Restoring the ABCA1 Pathway
The study’s findings shed light on the dysfunction of the ABCA1 pathway in Alzheimer’s. The researchers used cyclodextrin, a drug that reduced oxysterol levels, to free the trapped ABCA1 in mouse models, resulting in reduced cellular senescence and neuroinflammation. Similarly, in human stem cell-derived brain cells, the treatment also lowered oxysterol and alleviated inflammation.
This research provides insight into the early changes associated with Alzheimer’s disease, suggesting that the buildup of amyloid plaques and tau tangles could stem from problems with essential waste recycling processes in the brain.
Furthermore, the study opens new doors for treatment. By targeting the lowering of oxysterol, drugs could potentially prevent the disease from advancing, particularly in individuals at risk or in its earliest stages.
A New Treatment Target
The study also explores the role of a cellular enzyme, cytosolic phospholipase A2 (CPLA2), which, similar to ABCA1 dysfunction, leads to oxidation and inflammation in the brain. Inhibiting CPLA2 may offer another strategy for treating Alzheimer’s disease.

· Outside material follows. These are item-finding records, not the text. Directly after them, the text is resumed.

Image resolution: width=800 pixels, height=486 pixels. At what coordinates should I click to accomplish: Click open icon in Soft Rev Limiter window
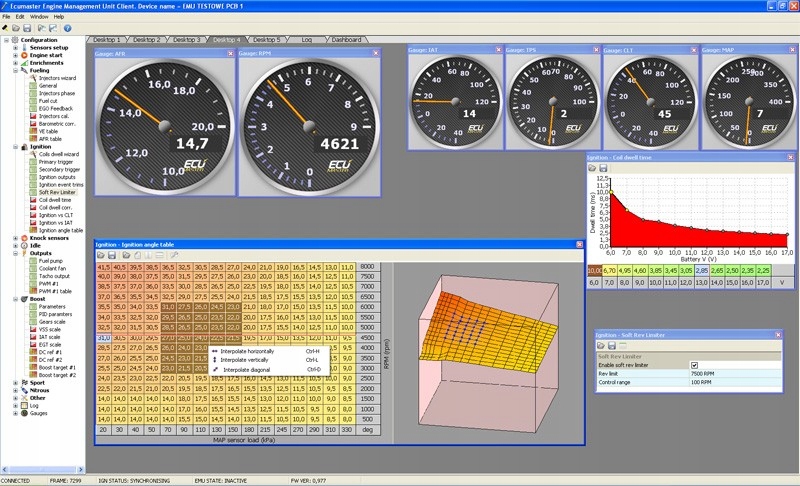click(601, 345)
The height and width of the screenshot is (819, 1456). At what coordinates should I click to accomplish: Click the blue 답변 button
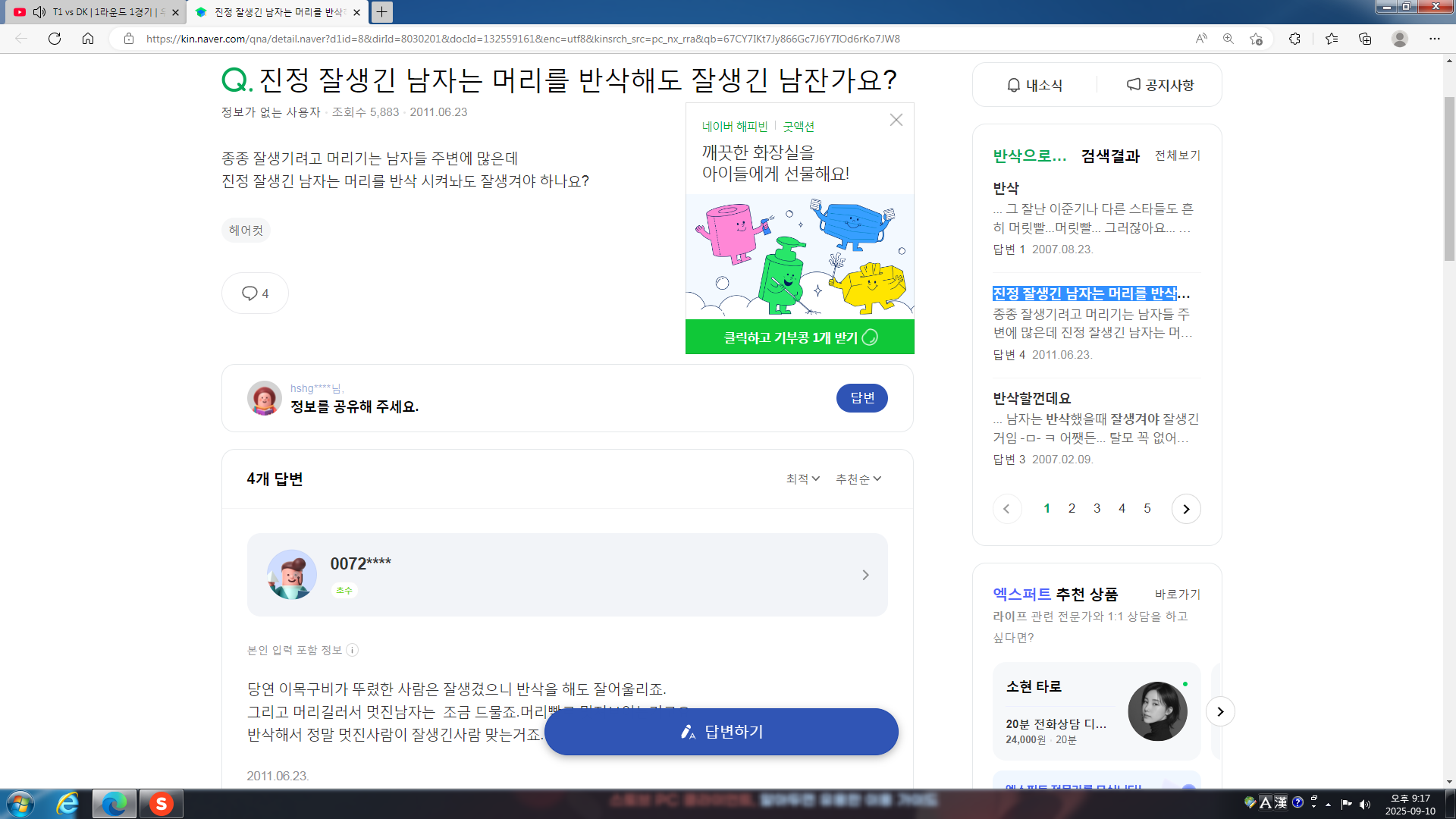point(861,398)
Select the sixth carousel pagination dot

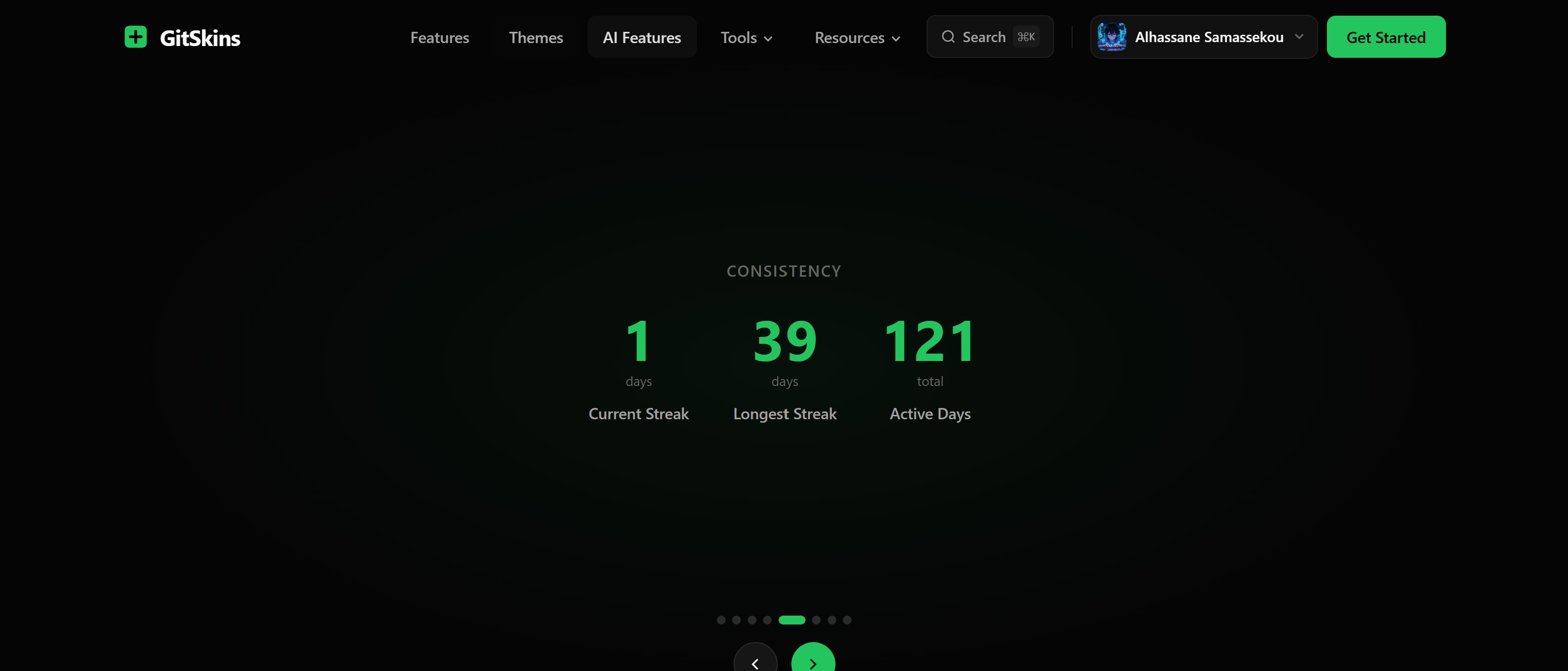click(816, 620)
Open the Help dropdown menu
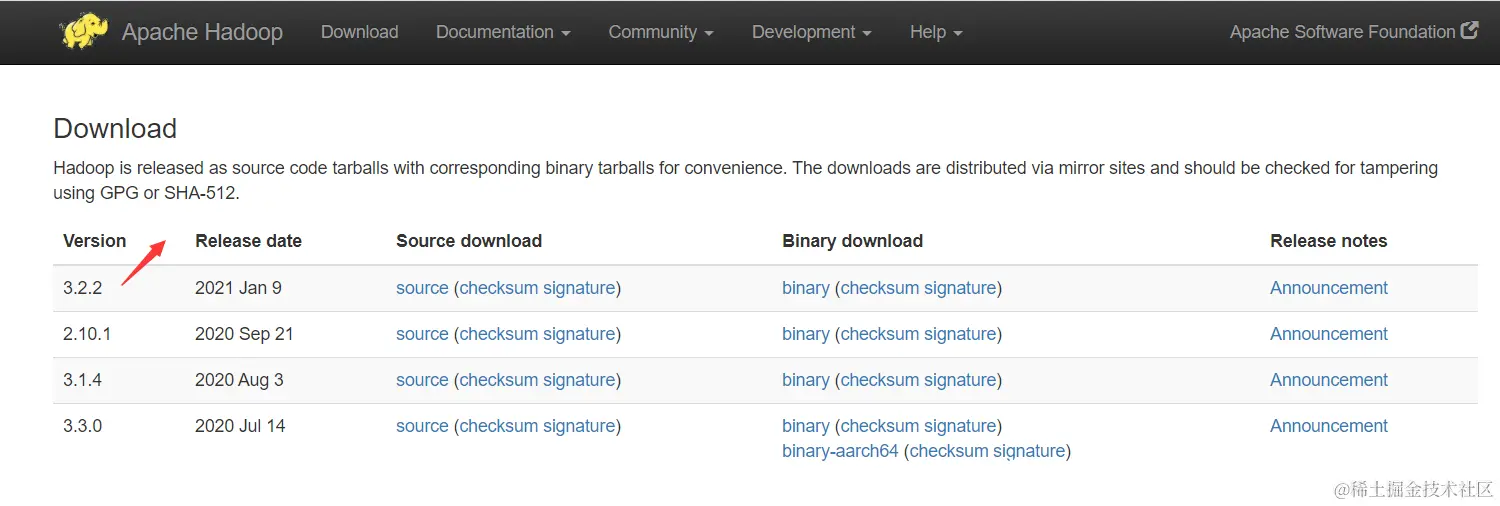The image size is (1500, 506). (936, 32)
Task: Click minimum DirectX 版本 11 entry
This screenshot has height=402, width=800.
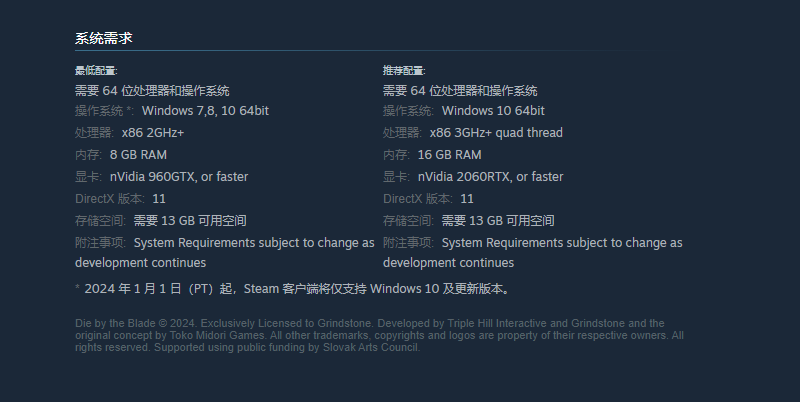Action: pos(120,198)
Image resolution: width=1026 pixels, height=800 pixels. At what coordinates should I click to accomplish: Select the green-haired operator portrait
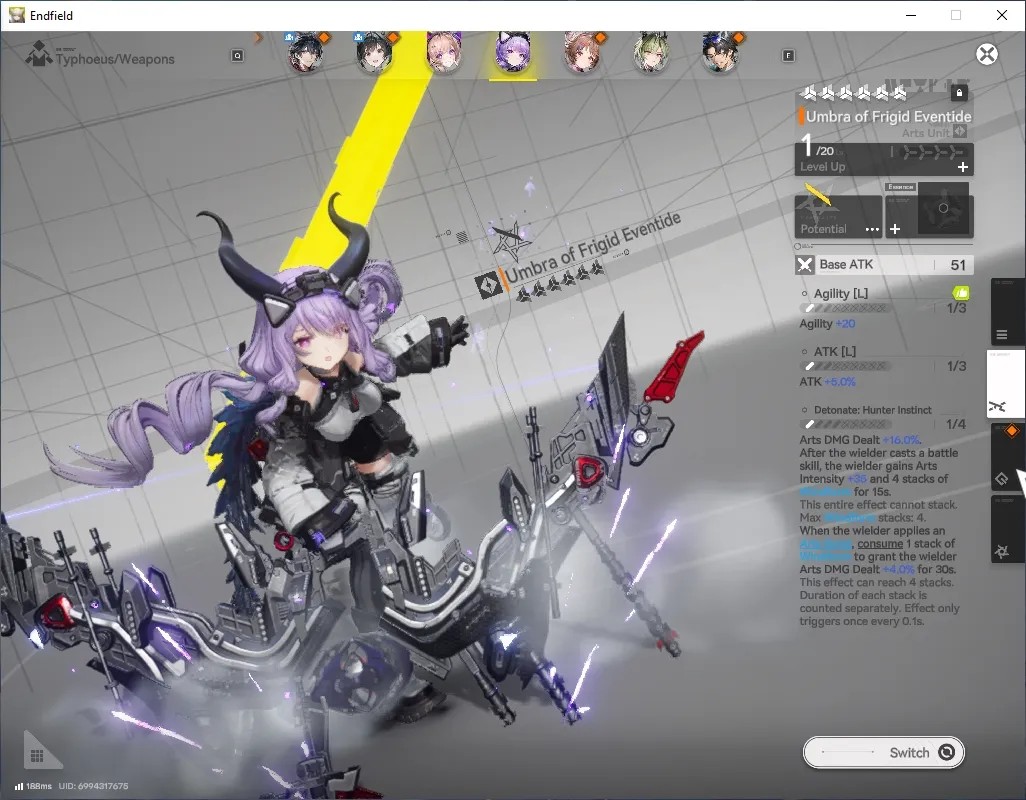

“This research may be the next frontier for Alzheimer’s scientists,” Dr. Yassine said. “Understanding what drives these oxidation processes could be key to future therapies.”
Disclaimer: This article is based on the study “Cellular senescence induced by cholesterol accumulation is mediated by lysosomal ABCA1 in APOE4 and AD,” which was published in Molecular Neurodegeneration on February 4, 2025. The information provided is for informational purposes only and should not be considered medical advice. Please consult healthcare professionals for advice regarding medical treatments and conditions.